DATA PROVIDED.
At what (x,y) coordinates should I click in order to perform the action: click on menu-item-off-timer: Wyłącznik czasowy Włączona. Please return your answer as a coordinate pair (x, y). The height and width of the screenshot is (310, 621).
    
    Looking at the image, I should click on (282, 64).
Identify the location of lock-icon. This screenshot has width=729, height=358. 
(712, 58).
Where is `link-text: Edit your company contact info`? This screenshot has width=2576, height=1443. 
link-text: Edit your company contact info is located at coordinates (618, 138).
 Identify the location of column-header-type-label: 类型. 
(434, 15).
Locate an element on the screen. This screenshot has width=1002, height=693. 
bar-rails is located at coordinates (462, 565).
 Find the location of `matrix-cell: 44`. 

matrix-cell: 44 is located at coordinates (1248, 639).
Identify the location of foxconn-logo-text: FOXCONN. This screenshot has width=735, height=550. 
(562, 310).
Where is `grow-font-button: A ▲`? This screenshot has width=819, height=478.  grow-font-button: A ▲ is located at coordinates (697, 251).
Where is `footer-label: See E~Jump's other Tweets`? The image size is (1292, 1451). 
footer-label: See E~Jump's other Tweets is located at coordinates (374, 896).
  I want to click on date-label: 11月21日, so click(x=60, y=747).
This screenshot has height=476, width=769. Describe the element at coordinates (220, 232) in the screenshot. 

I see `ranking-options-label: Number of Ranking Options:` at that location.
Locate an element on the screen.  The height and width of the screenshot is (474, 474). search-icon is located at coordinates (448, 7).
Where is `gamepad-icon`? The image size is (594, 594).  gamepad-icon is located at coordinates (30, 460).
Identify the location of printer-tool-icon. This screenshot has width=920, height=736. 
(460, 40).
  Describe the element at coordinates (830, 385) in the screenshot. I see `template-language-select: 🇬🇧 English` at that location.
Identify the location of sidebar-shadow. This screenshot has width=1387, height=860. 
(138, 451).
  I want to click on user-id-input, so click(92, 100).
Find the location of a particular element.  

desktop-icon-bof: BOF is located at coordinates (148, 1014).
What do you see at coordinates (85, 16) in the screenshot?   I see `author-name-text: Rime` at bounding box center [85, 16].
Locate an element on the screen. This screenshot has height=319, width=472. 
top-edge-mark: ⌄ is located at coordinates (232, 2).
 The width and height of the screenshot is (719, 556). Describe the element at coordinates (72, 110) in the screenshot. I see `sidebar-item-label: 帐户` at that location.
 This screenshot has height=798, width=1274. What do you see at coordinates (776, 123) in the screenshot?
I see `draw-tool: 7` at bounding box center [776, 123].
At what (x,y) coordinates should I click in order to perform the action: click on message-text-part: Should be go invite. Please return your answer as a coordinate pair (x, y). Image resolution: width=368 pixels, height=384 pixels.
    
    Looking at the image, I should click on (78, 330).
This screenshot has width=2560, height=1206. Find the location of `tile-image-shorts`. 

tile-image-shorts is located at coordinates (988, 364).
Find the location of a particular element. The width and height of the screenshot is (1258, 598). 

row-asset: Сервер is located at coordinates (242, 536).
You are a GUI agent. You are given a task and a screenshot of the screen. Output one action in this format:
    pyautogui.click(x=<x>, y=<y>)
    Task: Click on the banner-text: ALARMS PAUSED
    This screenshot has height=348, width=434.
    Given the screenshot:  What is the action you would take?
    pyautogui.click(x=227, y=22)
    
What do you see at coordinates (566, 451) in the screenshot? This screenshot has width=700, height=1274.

PROBLEM REQUIREMENTS. Copy without changes the lines starting with the line containing "Identify the location of foxconn-logo-text: FOXCONN." and going on through the line containing "coordinates (697, 251).".

RESPONSE.
Identify the location of foxconn-logo-text: FOXCONN. This screenshot has width=735, height=550. 
(562, 310).
Where is `grow-font-button: A ▲`? This screenshot has width=819, height=478.  grow-font-button: A ▲ is located at coordinates (697, 251).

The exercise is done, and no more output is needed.